QurAlis and partners are pioneering a new wave of ALS research, combining targeted therapies like QRL-101 with innovative biomarker discovery to address the disease at its core.
Advancing Targeted Therapies for ALS Through Ion Channel Modulation
QurAlis is working on an exciting development; a targeted therapy for ALS called QRL-101. This treatment focuses on a common but often overlooked feature of ALS: neuronal hyperexcitability, or the overactivation of nerve cells. This abnormal nerve activity, seen in up to 70% of ALS patients, is believed to contribute to how the disease progresses.
| ALS 101: DNA (Deoxyribonucleic Acid) is the instruction manual for building and running every cell in the body. It carries the genetic code that determines how our bodies develop and function. RNA (Ribonucleic Acid) is the messenger that helps turn those DNA instructions into action—mainly by helping make the proteins that keep our cells alive and working properly. Hyperexcitability is when nerve cells (neurons) become too easily activated or “triggered,” often firing more often or more intensely than they should. This abnormal activity can disrupt normal brain and nerve function and is linked to conditions like ALS, epilepsy, and chronic pain. Mis-splicing refers to errors in how the genetic instructions from a gene are pieced together to make a functional protein. These errors can lead to a faulty or missing potassium channel protein, which may cause nerve cells to become overactive, seen in many people with ALS. Extracellular vesicles (EVs) are tiny bubble-like particles released by cells into bodily fluids like blood and spinal fluid. They carry bits of the cell’s internal material, such as proteins, RNA, and lipids, and act like messengers, helping cells communicate with one another. In diseases like ALS, EVs can contain specific disease-related signals, making them a valuable tool for tracking what’s happening inside the nervous system through simple, non-invasive tests. |
QRL-101 is part of QurAlis’s broader approach to treating diseases of the nervous system through two main strategies: fixing faulty ion channels (like potassium channels) and restoring healthy RNA activity. QRL-101 works by precisely targeting the potassium channel Kv7.2, that helps “calm” overactive nerve cells, without the side effects that limited earlier drugs like ezogabine.
In a recent Phase 1 trial in healthy volunteers, QRL-101 showed that it could reduce hyperexcitability in the brain, proving that it hits its biological target. It also changed disease-relevant markers tied to ALS progression, and it did all this with minimal side effects (most were mild and no serious issues were reported). QurAlis is now preparing to test a longer-lasting version of the drug in people living with ALS.

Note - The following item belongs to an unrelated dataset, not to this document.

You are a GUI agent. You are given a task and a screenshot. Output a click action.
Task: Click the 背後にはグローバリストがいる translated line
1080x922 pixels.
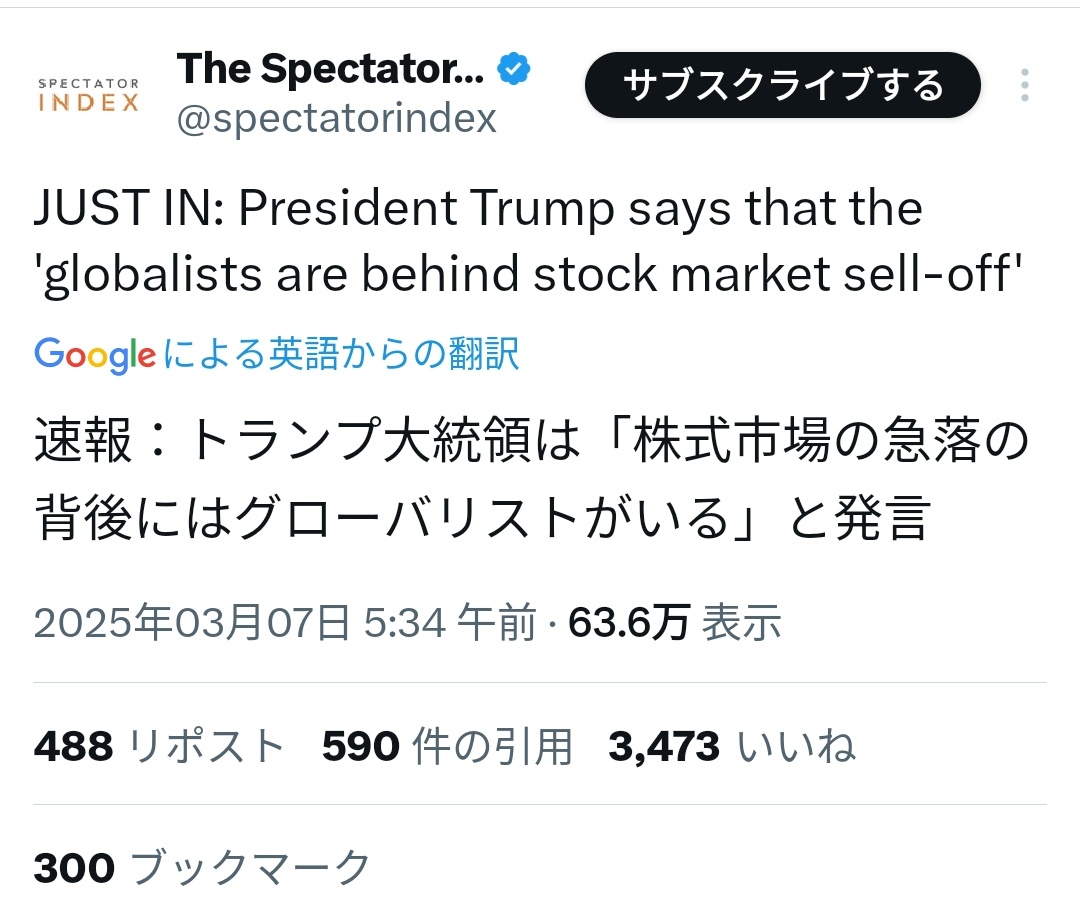(x=482, y=517)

Importantly, these early results were confirmed using advanced brain and nerve monitoring tools. The drug even showed strong effects at low doses, suggesting it may offer a safer, more effective way to treat ALS by targeting a key disease mechanism early and directly.
“QRL-101 is well-positioned to be a potential best-in-class therapeutic with high selectivity, lack of off-target engagement, and multiple formulations for daily or twice-daily dosing to enable application in neurodegenerative and neurological diseases, including ALS and epilepsy.” – Emma Bowden, Senior Vice President, Head of Clinical Development, QurAlis)
💡Key Takeaway:
QRL-101 is a promising, well-tolerated treatment candidate that could address hyperexcitability in a broad population of ALS patients. Early biomarker data confirms that the drug is doing what it’s supposed to, laying the groundwork for potential disease-modifying effects.
KCNQ2 Mis-Splicing: A Precision Biomarker for ALS
Another promising project led by QurAlis, with partners at Northwestern, USC, and Emory, is the development of a blood test to detect mis-splicing the KCNQ2 gene, which encodes the Kv7.2 protein and is linked to hyperexcitability in ALS.
By analyzing tiny particles in the blood called extracellular vesicles (EVs), they hope to identify individuals with this gene disruption and explore how it could help with diagnosis, tailoring treatments, and tracking how well therapies work.
💡 Key Takeaway:
By tracking KCNQ2 mis-splicing in EVs, this project is building a non-invasive tool to connect TDP-43 pathology to functional deficits, offering a promising biomarker and therapeutic target in ALS.